しかし、9.11同時多発テロを受けてから、対テロ戦争に乗り出したものの、イラク情勢の混迷もあり、現在米国には陰鬱なムードが充ちています。また、中共の力強い勃興にも米国は不安感を抱くに至っています。一言で言えば、やはりケネディの言ったことは正しかったのではないか、というペシミズムに米国の人々が捕らわれ始めたのです。

2002年から、米国の現状を憂慮する三部作を上梓し始め、”Wealth and Democracy” (2002) ”American Dynasty”(2004)に引き続き、今年完結編である”American Theocracy”を出したばかりの米政治評論家のケヴィン・フィリップス(Kevin Phillips1940年?)http://72.14.203.104/search?q=cache:Q8KBPXfIvXAJ:en.wikipedia.org/wiki/Kevin_Phillips_(political_commentator)+Kevin+Phillips&hl=ja&ct=clnk&cd=12。3月24日アクセス)と、2000年から同じく米国の現状を憂慮する三部作を上梓し始め、現在、Blowback: The Costs and Consequences of American Empire,“(2000)(邦訳『アメリカ帝国への報復』集英社2000)The Sorrows of Empire, Militarism, Secrecy, and the End of the Republic,”(2004)(邦訳『アメリカ帝国の悲劇』文藝春秋 2004年)に続く完結編(仮題は Nemesis)を執筆中の米政治学者のチャルマーズ・ジョンソン(Chalmers Johnson1931年?)(注2)(http://ja.wikipedia.org/wiki/%E3%83%81%E3%83%A3%E3%83%AB%E3%83%9E%E3%83%BC%E3%82%BA%E3%83%BB%E3%82%B8%E3%83%A7%E3%83%B3%E3%82%BD%E3%83%B3。3月24日アクセス)の二人の最新の主張に焦点をあてて論じたいと思います。

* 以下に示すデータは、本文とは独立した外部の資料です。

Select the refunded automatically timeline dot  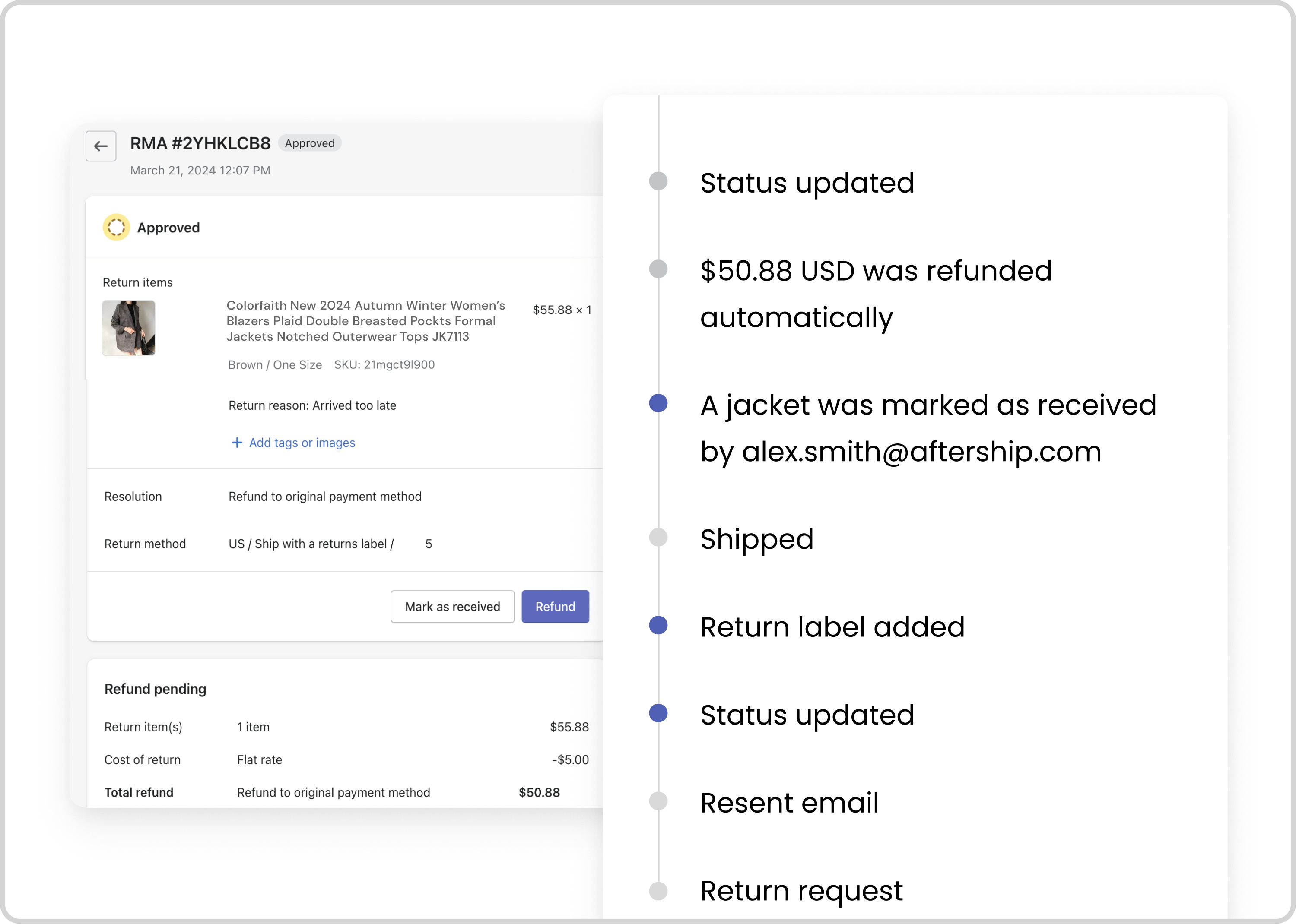[658, 269]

(注2)ジョンソンは、MITI and the Japanese Miracle: the Growth of Industrial Policy, 1925-1975,1982)(邦訳『通産省と日本の奇跡』TBSブリタニカ 1982年)の著者として日本で良く知られている。

2 フィリップスの主張

 では、フィリップスの主張から始めましょう。

(以下、特に断っていない限りhttp://www.nytimes.com/2006/03/17/books/17book.html?pagewanted=print(3月17日アクセス)、http://www.nytimes.com/2006/03/19/books/review/19brink.html?pagewanted=print(3月19日アクセス)、http://www.guardian.co.uk/commentisfree/story/0,,1737214,00.html(3月23日アクセス)による。)

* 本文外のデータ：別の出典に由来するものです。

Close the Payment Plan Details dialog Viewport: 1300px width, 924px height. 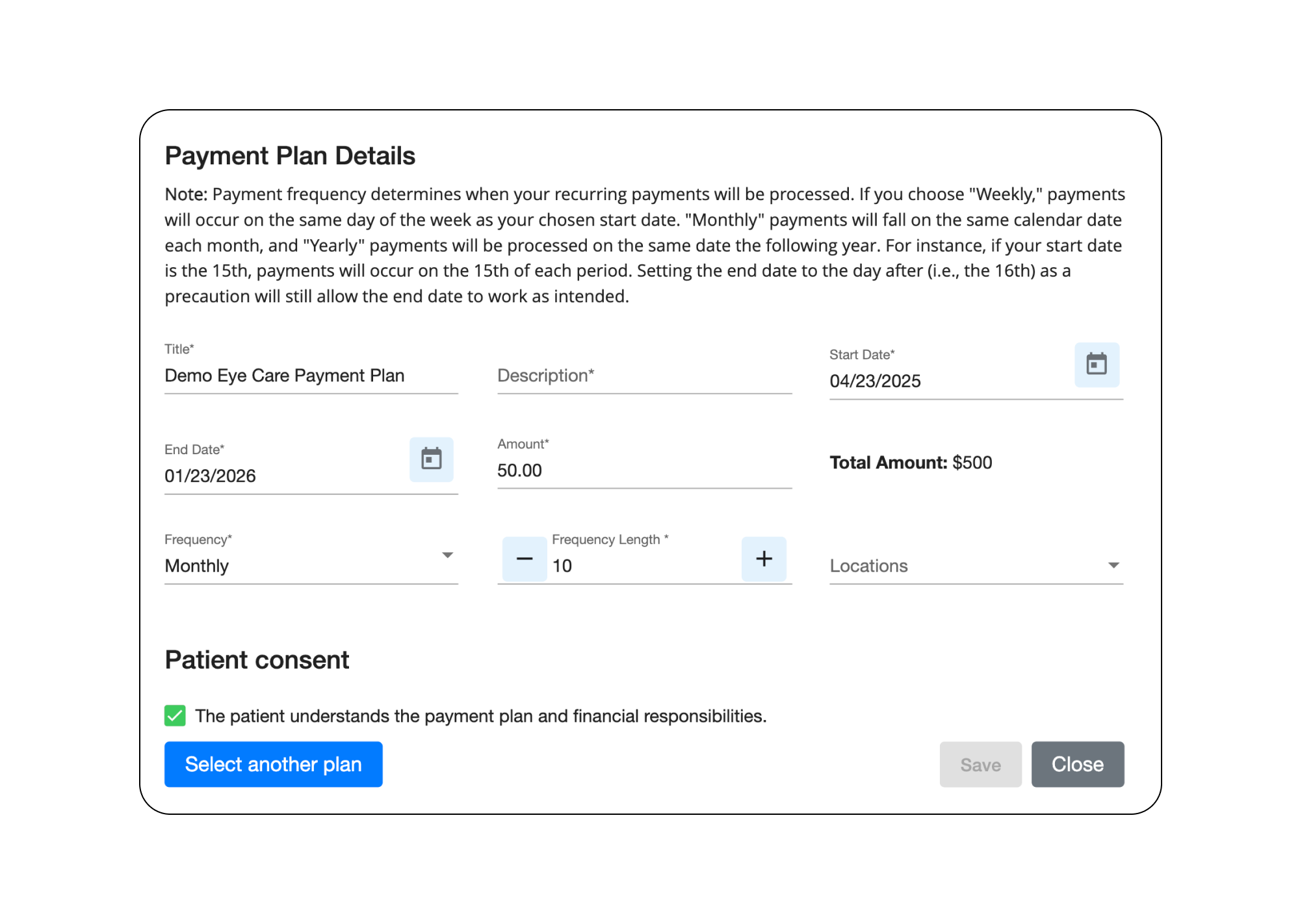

 フィリップスは、27歳の時にニクソン大統領の選挙参謀を務めて南部集票戦略を遂行し、その時の体験を踏まえて書いた "The Emerging Republican Majority"1969)で、米共和党優位の時代が到来するであろうことを予言した人物です。

最近の上記三部作の前二作では、米国のカネまみれの1990年代に対し、とりわけブッシュ一家の巨大石油会社等の大企業及び軍産複合体との「露骨なビジネス癒着」に対し、怒りをぶつけてきました。

彼の最新作である"American Theocracy"では、このタイトルから想像できるように、キリスト教原理主義とそれが現在の米国のブッシュ政権にいかなる影響を及ぼしているかについても論じてはいますが、この本のテーマはもっと広く、ポール・ケネディーの「大国の興亡」を意識しつつ、米国の経済的・政治的・軍事的趨勢を分析し、米国は没落を免れないとしているのです。